Personal information
- Full name: José Luis Borbolla Chavira
- Date of birth: 31 January 1920
- Place of birth: Mexico City, Mexico
- Date of death: 11 February 2001 (aged 81)
- Place of death: Mexico City, Mexico
- Position: Midfielder

Senior career*
- Years: Team / Apps / (Gls)
- 1940–1944: Marte
- 1944–1945: Real Madrid / 5 / (1)
- 1945: → Deportivo La Coruña (loan) / 10 / (4)
- 1945–1946: Asturias
- 1946–1947: Celta Vigo / 11 / (3)
- 1947–1948: España
- 1948–1949: Veracruz
- 1949–1950: América

International career
- 1950: Mexico / 3 / (0)

= José Luis Borbolla =

Mexican footballer (1920–2001)

José Luis Borbolla Chavira (31 January 1920 – 11 February 2001) was a Mexican footballer who played professionally in Liga MX and La Liga and represented Mexico at the 1950 FIFA World Cup. He was also the first Mexican to suit up for Real Madrid.

==Career==
Born in Mexico City, Mexico, Borbolla played club football with local sides Asturias, España, and Marte, where he won the 1942–43 Mexican Primera División and Campeón de Campeones titles. In 1944, he moved to Europe to play with the Spanish clubs Deportivo La Coruña, Real Madrid (where he became the club's first Mexican player considering Jose Ramon Sauto who was born in Mexico never played as mexican in Spain neither played for the Mexico’s National Team) and Celta Vigo. Borbolla played for Real Madrid in the 1944–45 Copa del Generalísimo.

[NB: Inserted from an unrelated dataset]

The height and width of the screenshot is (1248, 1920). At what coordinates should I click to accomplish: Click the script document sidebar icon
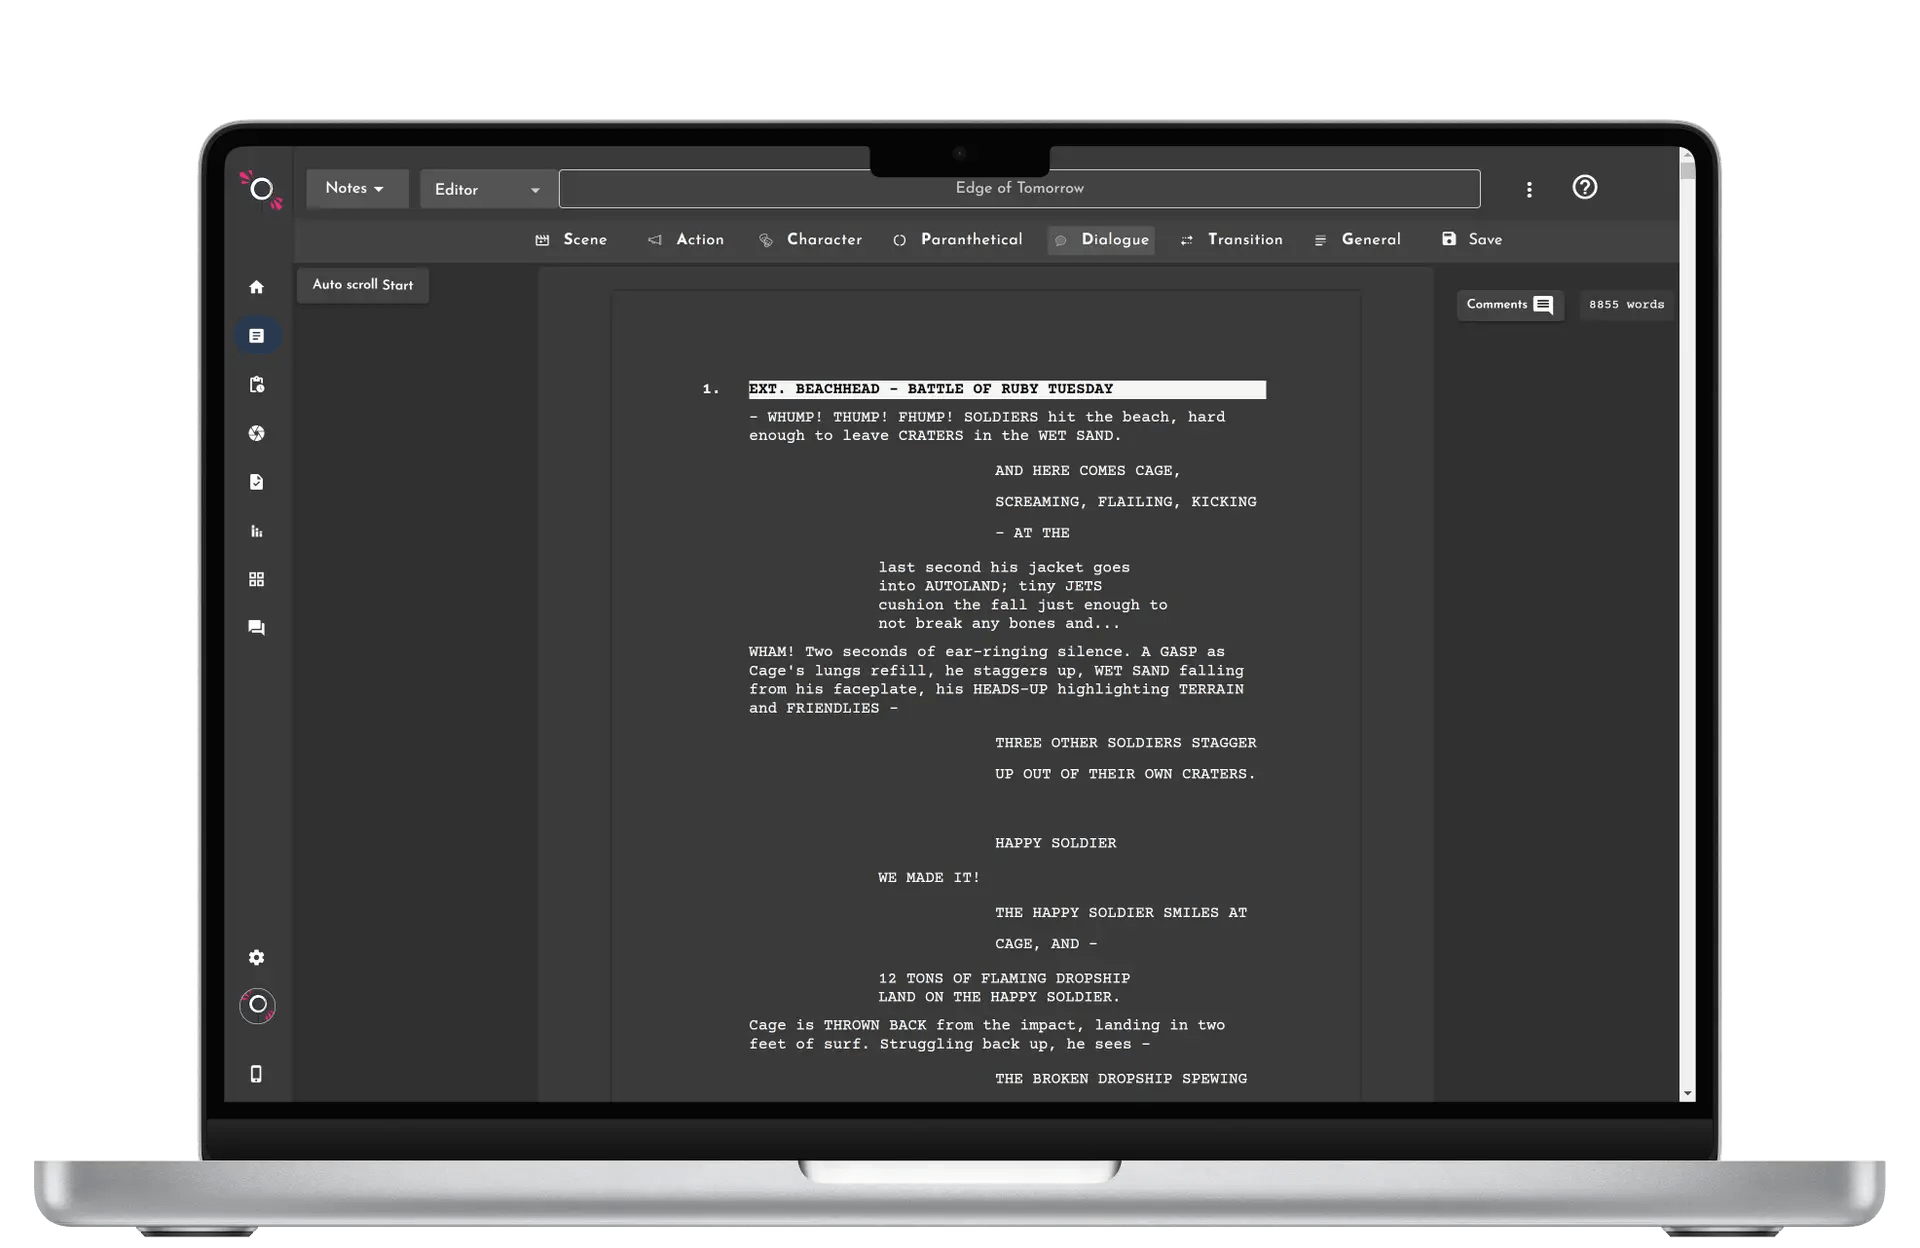[x=256, y=336]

He returned to Mexico to join Veracruz. He later played for América, where he retired to become a coach for one season.

Borbolla made three international appearances for Mexico during 1950, including playing in the 1950 FIFA World Cup in the match against Switzerland.

After he retired from playing and coaching, Borbolla formed a successful manufacturing business that sold textile products in North and Central America.